[STATED TASK]: Output the lines of the records below, verbatim, starting at the line containing "Viewport: 370px width, 321px height." and ending at the line containing "Image resolution: width=579", with both of those lines included.

····················

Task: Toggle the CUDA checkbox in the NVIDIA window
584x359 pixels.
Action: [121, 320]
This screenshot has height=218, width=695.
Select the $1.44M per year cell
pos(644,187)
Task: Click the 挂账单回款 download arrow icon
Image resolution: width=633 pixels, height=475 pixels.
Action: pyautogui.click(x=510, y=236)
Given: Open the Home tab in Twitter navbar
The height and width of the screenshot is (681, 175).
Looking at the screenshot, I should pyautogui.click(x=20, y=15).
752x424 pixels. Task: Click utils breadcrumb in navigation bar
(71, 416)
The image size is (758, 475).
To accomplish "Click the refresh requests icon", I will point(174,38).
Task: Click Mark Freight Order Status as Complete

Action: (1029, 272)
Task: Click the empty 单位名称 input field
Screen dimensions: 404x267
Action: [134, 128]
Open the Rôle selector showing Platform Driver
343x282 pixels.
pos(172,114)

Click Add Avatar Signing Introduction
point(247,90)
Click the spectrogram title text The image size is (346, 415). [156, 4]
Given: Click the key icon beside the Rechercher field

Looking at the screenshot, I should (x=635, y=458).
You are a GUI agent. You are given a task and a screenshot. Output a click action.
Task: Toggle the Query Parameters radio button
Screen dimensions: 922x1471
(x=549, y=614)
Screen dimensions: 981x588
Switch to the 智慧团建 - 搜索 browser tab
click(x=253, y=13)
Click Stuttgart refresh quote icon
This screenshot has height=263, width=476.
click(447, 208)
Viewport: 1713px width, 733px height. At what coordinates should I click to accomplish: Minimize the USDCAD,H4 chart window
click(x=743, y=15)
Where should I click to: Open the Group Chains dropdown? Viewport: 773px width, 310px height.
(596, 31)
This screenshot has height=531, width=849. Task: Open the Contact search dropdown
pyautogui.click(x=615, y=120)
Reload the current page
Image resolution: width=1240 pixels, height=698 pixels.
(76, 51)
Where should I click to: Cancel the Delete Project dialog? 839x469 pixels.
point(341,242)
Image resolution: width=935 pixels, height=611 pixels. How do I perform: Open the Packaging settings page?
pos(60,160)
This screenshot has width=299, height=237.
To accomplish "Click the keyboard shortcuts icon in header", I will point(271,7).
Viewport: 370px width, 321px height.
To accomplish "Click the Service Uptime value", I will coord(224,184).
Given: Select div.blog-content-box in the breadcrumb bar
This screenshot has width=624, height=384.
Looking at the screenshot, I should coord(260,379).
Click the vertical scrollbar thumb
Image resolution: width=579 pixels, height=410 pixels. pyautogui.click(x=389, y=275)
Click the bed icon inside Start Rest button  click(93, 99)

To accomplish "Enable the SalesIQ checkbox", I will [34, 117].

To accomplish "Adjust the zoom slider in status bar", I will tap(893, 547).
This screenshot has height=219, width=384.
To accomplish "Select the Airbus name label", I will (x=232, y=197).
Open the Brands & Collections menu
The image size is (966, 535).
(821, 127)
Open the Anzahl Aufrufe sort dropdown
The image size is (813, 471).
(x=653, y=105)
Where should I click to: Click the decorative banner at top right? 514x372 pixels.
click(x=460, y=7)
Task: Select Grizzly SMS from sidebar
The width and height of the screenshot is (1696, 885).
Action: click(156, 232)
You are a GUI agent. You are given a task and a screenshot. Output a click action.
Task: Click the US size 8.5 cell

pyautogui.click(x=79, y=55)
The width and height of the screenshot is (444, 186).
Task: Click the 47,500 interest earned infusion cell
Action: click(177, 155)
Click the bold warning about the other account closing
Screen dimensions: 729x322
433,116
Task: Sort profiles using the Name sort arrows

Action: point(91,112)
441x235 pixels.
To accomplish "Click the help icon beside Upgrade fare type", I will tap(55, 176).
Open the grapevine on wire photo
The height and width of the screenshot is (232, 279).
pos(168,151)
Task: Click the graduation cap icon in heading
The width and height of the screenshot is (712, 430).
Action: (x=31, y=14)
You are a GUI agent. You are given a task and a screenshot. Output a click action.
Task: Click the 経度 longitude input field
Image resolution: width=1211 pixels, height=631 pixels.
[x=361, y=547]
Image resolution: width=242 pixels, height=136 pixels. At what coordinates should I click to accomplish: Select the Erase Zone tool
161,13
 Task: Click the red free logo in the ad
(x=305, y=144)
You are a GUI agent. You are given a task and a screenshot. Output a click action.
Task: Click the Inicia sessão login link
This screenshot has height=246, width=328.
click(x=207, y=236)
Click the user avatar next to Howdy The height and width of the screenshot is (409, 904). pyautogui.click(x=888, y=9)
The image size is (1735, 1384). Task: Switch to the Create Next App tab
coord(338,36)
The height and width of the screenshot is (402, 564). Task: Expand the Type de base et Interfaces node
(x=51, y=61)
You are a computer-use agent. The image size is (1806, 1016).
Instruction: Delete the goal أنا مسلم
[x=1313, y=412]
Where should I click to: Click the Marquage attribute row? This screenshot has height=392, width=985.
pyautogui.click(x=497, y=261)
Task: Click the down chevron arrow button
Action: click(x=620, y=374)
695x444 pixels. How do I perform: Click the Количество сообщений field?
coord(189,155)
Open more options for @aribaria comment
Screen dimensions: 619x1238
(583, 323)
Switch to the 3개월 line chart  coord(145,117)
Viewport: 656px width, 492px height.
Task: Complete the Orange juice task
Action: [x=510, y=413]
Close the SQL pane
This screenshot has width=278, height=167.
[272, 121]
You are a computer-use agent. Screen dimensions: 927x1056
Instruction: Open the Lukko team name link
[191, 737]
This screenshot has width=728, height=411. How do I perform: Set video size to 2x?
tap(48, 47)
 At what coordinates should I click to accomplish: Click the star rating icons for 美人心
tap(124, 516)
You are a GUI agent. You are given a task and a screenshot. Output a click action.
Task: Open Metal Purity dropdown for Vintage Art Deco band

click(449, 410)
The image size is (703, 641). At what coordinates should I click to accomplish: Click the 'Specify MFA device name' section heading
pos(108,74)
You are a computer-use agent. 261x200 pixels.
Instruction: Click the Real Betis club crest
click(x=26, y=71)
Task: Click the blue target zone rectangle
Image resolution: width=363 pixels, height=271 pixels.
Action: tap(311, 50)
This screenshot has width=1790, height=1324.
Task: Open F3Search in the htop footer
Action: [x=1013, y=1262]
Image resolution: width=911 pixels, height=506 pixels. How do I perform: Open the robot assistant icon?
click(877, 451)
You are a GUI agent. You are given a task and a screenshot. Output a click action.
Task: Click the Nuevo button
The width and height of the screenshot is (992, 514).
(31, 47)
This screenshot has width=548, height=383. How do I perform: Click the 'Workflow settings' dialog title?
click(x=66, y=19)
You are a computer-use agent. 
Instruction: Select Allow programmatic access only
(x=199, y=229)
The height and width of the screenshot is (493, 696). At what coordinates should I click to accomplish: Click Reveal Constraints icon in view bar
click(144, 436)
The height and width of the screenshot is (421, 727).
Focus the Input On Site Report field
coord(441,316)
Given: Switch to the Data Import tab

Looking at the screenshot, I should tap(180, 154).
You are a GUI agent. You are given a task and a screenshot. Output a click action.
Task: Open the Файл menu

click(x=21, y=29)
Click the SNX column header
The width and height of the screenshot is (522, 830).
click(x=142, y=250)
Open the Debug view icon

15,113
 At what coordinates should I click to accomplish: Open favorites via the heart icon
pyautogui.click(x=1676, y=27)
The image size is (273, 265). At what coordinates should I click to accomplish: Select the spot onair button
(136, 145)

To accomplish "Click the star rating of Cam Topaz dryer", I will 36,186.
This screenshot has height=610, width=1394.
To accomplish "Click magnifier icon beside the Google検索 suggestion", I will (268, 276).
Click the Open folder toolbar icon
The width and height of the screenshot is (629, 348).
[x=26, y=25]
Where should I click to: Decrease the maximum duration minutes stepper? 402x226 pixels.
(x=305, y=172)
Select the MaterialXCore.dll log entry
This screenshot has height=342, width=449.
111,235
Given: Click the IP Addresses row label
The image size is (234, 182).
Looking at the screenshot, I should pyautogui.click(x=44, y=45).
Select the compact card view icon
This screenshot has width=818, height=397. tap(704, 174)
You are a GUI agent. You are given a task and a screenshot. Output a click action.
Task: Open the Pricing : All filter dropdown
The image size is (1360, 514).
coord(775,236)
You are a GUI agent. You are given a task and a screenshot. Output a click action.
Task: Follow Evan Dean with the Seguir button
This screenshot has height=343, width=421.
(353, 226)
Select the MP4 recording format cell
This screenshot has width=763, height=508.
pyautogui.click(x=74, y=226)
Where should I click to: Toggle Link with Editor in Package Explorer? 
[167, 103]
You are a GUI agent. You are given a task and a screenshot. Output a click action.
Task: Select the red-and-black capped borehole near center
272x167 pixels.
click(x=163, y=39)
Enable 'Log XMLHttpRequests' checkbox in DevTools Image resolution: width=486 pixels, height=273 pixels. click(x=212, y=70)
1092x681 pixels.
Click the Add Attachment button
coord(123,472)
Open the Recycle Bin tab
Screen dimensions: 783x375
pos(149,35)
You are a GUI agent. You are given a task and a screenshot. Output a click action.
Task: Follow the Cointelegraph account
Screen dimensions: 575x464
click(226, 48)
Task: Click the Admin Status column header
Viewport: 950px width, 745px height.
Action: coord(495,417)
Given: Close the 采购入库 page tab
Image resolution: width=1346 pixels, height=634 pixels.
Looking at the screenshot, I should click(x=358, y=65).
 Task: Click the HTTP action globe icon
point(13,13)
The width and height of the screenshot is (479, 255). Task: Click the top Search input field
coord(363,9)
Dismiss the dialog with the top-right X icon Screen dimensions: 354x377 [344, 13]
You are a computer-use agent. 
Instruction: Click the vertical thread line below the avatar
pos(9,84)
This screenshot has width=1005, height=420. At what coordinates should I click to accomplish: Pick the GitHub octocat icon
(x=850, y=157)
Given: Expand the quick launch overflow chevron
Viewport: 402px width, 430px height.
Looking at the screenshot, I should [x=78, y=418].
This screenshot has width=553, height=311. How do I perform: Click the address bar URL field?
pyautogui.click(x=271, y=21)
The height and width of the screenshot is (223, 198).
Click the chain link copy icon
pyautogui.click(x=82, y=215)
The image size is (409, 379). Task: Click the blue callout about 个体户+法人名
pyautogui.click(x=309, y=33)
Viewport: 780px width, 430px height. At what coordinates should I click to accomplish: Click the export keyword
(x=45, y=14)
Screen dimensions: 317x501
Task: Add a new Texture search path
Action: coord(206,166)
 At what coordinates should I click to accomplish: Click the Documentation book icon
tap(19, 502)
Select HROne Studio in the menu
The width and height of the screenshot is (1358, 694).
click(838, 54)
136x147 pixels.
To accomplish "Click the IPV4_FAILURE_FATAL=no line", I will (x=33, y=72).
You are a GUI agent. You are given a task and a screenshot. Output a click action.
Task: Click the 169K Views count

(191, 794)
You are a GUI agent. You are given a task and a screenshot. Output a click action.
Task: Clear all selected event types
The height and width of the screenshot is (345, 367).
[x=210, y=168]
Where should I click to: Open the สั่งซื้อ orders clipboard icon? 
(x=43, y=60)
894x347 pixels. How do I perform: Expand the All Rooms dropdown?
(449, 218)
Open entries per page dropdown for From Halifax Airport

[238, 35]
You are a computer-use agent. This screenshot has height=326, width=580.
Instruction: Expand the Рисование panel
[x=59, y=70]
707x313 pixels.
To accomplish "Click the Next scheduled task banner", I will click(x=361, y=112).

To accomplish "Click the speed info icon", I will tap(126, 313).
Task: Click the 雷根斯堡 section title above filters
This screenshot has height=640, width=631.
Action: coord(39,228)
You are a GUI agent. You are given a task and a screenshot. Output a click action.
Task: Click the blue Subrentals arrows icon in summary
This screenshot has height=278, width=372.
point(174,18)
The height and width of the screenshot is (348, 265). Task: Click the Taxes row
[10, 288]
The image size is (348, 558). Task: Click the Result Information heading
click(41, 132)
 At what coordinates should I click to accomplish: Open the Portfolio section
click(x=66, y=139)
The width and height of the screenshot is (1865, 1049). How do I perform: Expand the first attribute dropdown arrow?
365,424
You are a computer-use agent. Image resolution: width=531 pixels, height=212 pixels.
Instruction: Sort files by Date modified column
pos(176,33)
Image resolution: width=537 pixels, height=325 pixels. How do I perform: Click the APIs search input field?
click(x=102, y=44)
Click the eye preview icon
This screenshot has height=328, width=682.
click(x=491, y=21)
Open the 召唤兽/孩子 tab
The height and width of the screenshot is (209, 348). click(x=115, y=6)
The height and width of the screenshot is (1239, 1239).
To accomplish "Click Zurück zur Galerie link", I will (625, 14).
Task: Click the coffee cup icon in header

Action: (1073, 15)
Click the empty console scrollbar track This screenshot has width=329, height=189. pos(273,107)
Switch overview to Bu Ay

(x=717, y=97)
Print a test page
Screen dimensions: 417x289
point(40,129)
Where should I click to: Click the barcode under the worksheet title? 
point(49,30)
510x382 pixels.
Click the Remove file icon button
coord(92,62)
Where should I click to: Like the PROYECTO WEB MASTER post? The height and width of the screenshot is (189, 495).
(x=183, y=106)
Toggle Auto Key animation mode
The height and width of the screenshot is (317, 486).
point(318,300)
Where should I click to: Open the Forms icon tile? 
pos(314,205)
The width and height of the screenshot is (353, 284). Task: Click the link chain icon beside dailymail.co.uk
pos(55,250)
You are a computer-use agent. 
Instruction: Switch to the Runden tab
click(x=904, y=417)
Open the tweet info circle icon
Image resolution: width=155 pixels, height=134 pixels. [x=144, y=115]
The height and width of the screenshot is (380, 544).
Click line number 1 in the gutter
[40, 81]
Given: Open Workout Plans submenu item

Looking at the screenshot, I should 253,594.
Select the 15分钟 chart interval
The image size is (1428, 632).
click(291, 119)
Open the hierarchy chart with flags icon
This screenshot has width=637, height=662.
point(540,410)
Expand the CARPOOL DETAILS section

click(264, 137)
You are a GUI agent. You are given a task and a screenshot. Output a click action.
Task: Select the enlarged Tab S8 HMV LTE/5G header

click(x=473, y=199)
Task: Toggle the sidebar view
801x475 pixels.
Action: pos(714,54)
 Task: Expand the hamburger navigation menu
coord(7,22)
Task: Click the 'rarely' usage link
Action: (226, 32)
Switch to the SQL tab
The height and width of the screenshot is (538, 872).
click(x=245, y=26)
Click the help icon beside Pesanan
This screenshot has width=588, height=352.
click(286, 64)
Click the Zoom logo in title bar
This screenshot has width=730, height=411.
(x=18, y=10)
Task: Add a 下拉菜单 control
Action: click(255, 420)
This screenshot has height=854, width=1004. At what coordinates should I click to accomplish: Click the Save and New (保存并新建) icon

····················

[SOLUTION TO THIS EXERCISE]:
Viewport: 370px width, 321px height.
To accomplish "Click the Service Uptime value", I will coord(224,184).
Given: Select div.blog-content-box in the breadcrumb bar
This screenshot has width=624, height=384.
Looking at the screenshot, I should coord(260,379).
Click the vertical scrollbar thumb
Image resolution: width=579 pixels, height=410 pixels. pyautogui.click(x=389, y=275)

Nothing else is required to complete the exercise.